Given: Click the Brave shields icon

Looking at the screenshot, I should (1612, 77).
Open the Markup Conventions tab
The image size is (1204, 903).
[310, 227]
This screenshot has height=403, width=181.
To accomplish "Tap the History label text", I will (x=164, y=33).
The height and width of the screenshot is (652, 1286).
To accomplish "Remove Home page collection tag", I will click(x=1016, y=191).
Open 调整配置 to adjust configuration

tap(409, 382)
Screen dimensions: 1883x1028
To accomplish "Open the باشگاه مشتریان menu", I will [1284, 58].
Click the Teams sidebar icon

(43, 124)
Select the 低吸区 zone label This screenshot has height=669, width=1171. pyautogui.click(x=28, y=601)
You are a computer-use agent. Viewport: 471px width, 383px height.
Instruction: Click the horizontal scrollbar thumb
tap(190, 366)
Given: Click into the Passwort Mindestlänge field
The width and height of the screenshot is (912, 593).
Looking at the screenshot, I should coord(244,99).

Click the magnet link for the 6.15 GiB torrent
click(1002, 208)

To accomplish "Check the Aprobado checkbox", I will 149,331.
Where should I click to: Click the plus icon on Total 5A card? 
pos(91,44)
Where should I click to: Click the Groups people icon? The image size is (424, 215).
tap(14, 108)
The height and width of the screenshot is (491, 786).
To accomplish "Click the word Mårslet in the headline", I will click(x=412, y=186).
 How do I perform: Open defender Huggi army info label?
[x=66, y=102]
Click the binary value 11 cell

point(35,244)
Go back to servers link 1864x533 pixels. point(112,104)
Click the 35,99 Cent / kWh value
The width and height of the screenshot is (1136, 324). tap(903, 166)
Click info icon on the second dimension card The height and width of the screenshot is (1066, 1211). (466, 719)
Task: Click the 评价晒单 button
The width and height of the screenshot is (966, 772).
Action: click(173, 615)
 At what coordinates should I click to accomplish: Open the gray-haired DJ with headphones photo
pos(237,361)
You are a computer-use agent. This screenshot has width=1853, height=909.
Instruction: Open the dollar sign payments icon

━━━━━━━━━━

- AIM -
Please pull out, word for word, the lines of the listing from the line with "Click the magnet" through the end of the listing, including both ends.

- EXERCISE SOLUTION -
Click the magnet link for the 6.15 GiB torrent
click(1002, 208)

To accomplish "Check the Aprobado checkbox", I will 149,331.
Where should I click to: Click the plus icon on Total 5A card? 
pos(91,44)
Where should I click to: Click the Groups people icon? The image size is (424, 215).
tap(14, 108)
The height and width of the screenshot is (491, 786).
To accomplish "Click the word Mårslet in the headline", I will click(x=412, y=186).
 How do I perform: Open defender Huggi army info label?
[x=66, y=102]
Click the binary value 11 cell

point(35,244)
Go back to servers link 1864x533 pixels. point(112,104)
Click the 35,99 Cent / kWh value
The width and height of the screenshot is (1136, 324). tap(903, 166)
Click info icon on the second dimension card The height and width of the screenshot is (1066, 1211). (466, 719)
Task: Click the 评价晒单 button
The width and height of the screenshot is (966, 772).
Action: click(173, 615)
 At what coordinates should I click to accomplish: Open the gray-haired DJ with headphones photo
pos(237,361)
You are a computer-use agent. This screenshot has width=1853, height=909.
Instruction: Open the dollar sign payments icon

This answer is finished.